Step 2: Water Your Pile
Sprinkle water over the pile regularly so it has the consistency of a damp sponge. Don’t add too much water, otherwise, the microorganisms in your pile will become waterlogged and drown. If this happens, your pile will rot instead of compost. Monitor the temperature of your pile with a thermometer to be sure the materials are properly decomposing. Or, simply reach into the middle of the pile with your hand. Your compost pile should feel warm.
Step 3: Stir Up Your Pile
During the growing season, you should provide the pile with oxygen by turning it once a week with a garden fork.
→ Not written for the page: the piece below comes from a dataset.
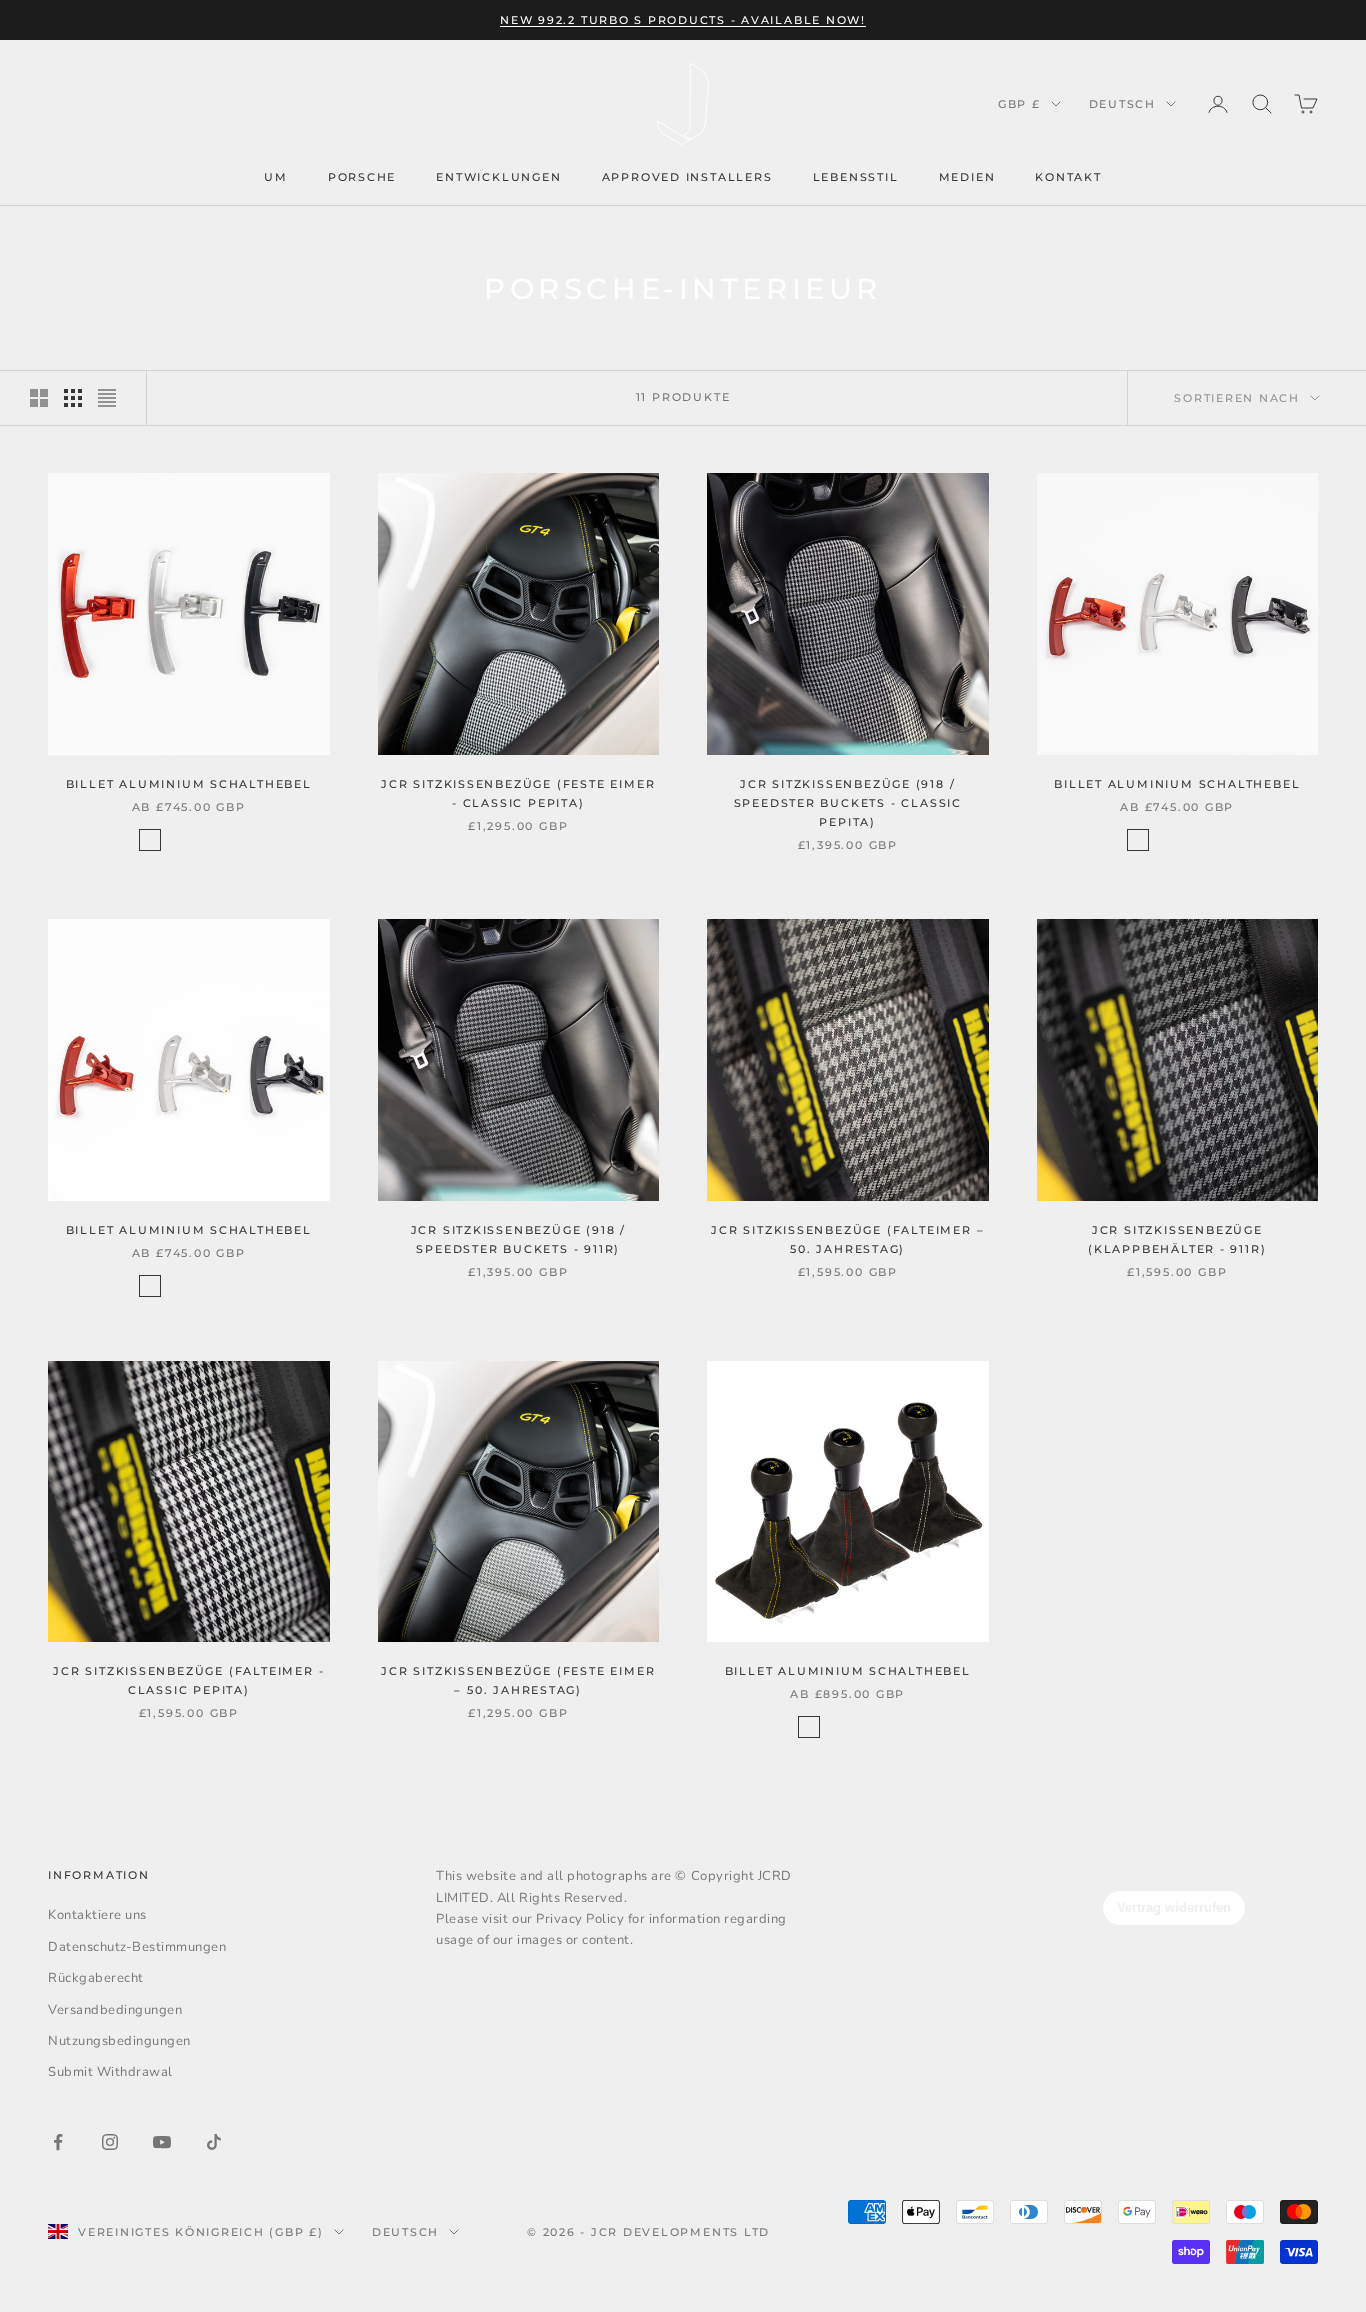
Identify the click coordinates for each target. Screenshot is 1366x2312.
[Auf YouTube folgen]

The best time to turn the compost is when the center of the pile feels warm or when a thermometer reads between 130 and 150°F. Stirring up the pile will help it cook faster and prevents material from becoming matted down and developing an odor. At this point, the layers have served their purpose of creating equal amounts of green and brown materials throughout the pile, so stir thoroughly.
Test Garden Tip: In addition to aerating regularly, chop and shred raw ingredients into smaller sizes to speed up the composting process.
Step 4: Feed Your Garden
When the compost no longer gives off heat and becomes dry, brown, and crumbly, it’s fully cooked and ready to feed to the garden. Add about 4 to 6 inches of compost to your flower beds and into your pots at the beginning of each planting season.
Some gardeners make what’s known as compost tea with finished compost. This involves allowing fully formed compost to “steep” in water for several days, then straining it to use as a homemade liquid fertilizer.
Every gardener is different, so it’s up to you to decide which composting method best fits your lifestyle. Fortunately, no matter which route you choose, compost is incredibly easy to make and environmentally friendly. Plus, it’s a treat for your garden. With just a few kitchen scraps and some patience, you’ll have the happiest garden possible.